Mihara Yasuhiro’s Fall Winter 2026 collection arrived at Paris’s Salle Wagram with a prose poem and a question: what happens when you stop fighting the forward motion?
Concept: Drifting Through Time
The collection arrives with a prose poem titled “Eternal Now,” a meditation on aging, disorientation, and the strange comfort of surrender. The designer describes falling asleep on a train, missing his station, watching the world lose its contours through blurring vision. “Where it was headed. Where the destination was. They were not my concern anymore.”
It’s a vulnerable framework for a fashion collection, one that trades the usual seasonal optimism for something more melancholic and honest. Mihara isn’t selling aspiration here. He’s selling acceptance, the kind that comes when you stop fighting the forward motion and let the train carry you where it will.

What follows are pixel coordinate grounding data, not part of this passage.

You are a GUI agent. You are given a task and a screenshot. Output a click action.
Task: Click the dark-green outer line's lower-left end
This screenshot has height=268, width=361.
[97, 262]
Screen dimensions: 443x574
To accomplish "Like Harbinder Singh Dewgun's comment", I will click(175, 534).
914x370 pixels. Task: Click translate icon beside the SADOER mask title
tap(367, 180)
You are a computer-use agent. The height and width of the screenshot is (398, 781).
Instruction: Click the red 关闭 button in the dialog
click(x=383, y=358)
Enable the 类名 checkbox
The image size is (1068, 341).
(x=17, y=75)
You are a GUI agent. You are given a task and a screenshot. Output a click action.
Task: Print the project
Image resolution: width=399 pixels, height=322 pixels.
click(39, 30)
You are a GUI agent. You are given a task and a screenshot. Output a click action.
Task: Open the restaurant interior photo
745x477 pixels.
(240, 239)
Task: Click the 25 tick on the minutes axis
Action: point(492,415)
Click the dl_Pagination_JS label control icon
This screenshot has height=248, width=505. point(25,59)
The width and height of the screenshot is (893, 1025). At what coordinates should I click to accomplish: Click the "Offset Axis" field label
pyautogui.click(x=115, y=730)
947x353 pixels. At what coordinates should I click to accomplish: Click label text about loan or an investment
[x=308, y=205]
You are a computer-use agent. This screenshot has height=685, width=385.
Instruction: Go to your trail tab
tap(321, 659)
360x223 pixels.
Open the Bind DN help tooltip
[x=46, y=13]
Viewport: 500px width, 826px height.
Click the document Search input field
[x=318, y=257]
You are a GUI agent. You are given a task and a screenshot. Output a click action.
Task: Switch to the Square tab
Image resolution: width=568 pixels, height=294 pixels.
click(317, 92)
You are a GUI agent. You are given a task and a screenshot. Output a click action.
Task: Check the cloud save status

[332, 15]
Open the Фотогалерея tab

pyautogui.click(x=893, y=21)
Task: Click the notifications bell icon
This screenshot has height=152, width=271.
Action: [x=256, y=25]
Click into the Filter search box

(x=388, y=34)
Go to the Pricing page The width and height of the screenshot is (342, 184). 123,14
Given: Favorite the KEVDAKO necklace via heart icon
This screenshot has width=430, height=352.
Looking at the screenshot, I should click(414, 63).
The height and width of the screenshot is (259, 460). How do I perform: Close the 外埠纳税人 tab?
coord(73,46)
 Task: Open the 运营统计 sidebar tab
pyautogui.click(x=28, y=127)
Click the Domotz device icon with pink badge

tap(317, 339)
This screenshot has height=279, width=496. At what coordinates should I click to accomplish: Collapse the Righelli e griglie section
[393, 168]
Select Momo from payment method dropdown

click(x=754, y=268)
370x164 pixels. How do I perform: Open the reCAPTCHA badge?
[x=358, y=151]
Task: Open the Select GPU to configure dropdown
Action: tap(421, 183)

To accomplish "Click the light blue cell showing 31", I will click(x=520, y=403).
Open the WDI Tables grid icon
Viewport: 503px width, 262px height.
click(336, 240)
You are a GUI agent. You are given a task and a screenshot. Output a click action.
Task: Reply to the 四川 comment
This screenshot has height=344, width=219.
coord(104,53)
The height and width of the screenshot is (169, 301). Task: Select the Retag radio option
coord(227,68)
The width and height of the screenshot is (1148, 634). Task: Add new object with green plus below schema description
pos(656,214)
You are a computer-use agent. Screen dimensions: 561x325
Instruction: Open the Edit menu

Clothes: Misalignment as Method
That philosophical underpinning translates into garments built on deliberate dissonance. Proportions shift unexpectedly. A lavender pinstripe shirt drapes off the shoulders, half-worn, half-abandoned, layered over a navy fleece quarter-zip. The combination reads as someone caught mid-transition, dressing in the dark, or perhaps undressing without finishing the thought.

Tailoring arrives with Mihara’s signature subversion. An opening look pairs an oversized charcoal suit with a striped shirt, pocket square, and regimental tie, all the codes of traditional menswear present and accounted for. But the fit drifts loose, the trousers pool at the ankle, and circular blue sunglasses add a note of gentle eccentricity. It’s corporate dress code filtered through a dream state.
The collection’s strongest moments come in its outerwear. A cognac leather puffer jacket, quilted and glossy, sits enormous on the shoulders, worn over an all-black base of shirt and wide-leg trousers. The proportions are deliberately off, the jacket reading as borrowed or inherited, something that belonged to someone larger, someone from another time.
Details: Memory Fragments
Mihara’s show notes describe how “the familiar world and the objects around us become blurred and distorted” with age, yet “their gentle strength remains vividly etched as fragments of memory.” That tension between dissolution and preservation runs through every look.
Accessories carry particular weight. Oversized eyewear appears throughout, the frames themselves becoming a visual metaphor for altered perception. Bags hang from shoulders with casual disregard for placement. Shoes, always a Mihara signature, ground the collection in the designer’s sneaker expertise while maintaining the overall sense of soft edges and uncertain footing.
The color palette at the Paris Fashion Week show reinforces the dreamlike atmosphere. Lavenders, dusty pinks, and faded blues mix with deep navies and blacks. Nothing reads as sharp or new. Everything carries the patina of memory, of clothes that have been worn and loved and slightly forgotten.

Venue and Production
The Salle Wagram provided a fitting backdrop, its ornate Parisian architecture offering a sense of faded grandeur that echoed the collection’s themes. The production, handled by EYESIGHT with video by collective_parade, maintained a contemplative pace, allowing each look to register before dissolving into the next.
FALL WINTER 2026 RUNWAY COLLECTIONS
Hair by Martin Cullen and makeup by Masae Ito kept the models’ faces clean but slightly undone, as if they’d just woken or were about to sleep. The casting by Henry Thomas assembled a diverse group that moved through the space with the unhurried gait of travelers who’ve accepted they’re no longer in control of their destination.